And just like that, the US women's soccer program transformed overnight from a story you read uneasily, just knowing there's no way in hell it's going to end well, to a full-blown telenovela complete with foreshadowed failure, betrayal, heated words, the reappearance of characters from the past, and changing loyalties. Ryan benches Solo, Solo lashes out, Ryan snipes back, Foudy and Chastain spank Ryan, Foudy slides in a slap at Solo, BigSoccer message boards see more traffic (complete with gridlock and multiple drive-bys) on the women's side than any time in recent history.
This US team wanted the same media buzz that surrounded the 1999 champions, and they're sure getting it now. Just not in the same, uh, what's the word--oh, yeah, "positive"--way as the '99ers. What conclusions can we draw from what is rapidly becoming one of the sorriest two weeks in American sporting history?
The federation's top-down control of development has stifled technical development and creativity. To make it into the player pools at any age level, girls must demonstrate proficiency in the boot-and-chase system that's been in place since the Heinrichs regime. It's the soccer equivalent of elementary and high schools teaching to aptitude tests rather than than teaching critical thinking along with rote memorization, and then wondering why kids get to college and bomb in their freshman writing seminars.

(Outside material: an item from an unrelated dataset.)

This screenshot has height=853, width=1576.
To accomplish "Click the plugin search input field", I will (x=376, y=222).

The long-term residency program is detrimental to players' tactical sharpness. God love Abby Wambach--and I most definitely do--but when she repeatedly says that the US players' lack of international club experience is not a problem because "we get the best competition in the world every day at practice," I have to wonder if she's really that short-sighted or is simply saying what she's been instructed to say. And then I wonder which of those is the less distressing possibility. Going up against the same players who come out of the same system every day only teaches you how to beat those players and that system. After a few times you'll know everyone's tendencies, and you'll be anticipating moves rather than learning how to react to unfamiliar tactics and personnel. Club teams will not match up with the US roster in terms of individual skill, top-down, but playing in meaningful games every week against rotating opposition creates pressure, exposes players to adversity, and hones their reactions to changing circumstances in ways that end-of-practice scrimmages never will.

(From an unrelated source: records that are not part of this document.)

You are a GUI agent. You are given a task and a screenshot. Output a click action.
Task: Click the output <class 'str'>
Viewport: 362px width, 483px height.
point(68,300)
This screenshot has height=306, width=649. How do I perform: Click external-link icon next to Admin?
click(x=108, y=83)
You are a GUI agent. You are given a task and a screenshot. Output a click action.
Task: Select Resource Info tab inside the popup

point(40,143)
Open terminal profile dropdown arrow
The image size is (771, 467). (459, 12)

Success at the international level requires informed flexibility in tactics and personnel, the ability to recognize when something--say, the 4-3-3--is not working, and a level of trust in the roster to make changes on the fly. But it also requires that the right choices be made. Ryan's failure to substitute in pool play and the quarterfinal has been shredded by roughly two zillion people already, as has his inexplicable choices when he did finally make changes in the semi, and I'm too downtrodden to repeat it all here. Try Googling "Greg Ryan is a numbnuts" if you're into self-flagellation.
Oh, and bring the friggin' team psychologist with you when you go to a tournament, and remember that keepers are different from field players, and women are different from men. Ryan's comment that Solo's mental state after being benched "is not my concern" reveals volumes.

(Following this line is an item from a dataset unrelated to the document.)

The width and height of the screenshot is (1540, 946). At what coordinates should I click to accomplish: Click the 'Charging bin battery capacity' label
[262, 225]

Mia Hamm, wisely, is staying above the fray on this one. Chastain, predictably, is not. Foudy's taking swings at all comers. Lilly and Wambach have been silent, probably due to a combination of good judgment and a clampdown by US Soccer on anyone else on the active roster opening their yaps until this one is long over. It's been a disheartening 24 hours. I'm glad so many people do seem to give a shit, but it feels like the world is coming apart. We've been exposed, and it's going to be a long hard slog up out of this hole.
Political ranting is scheduled to return over the weekend.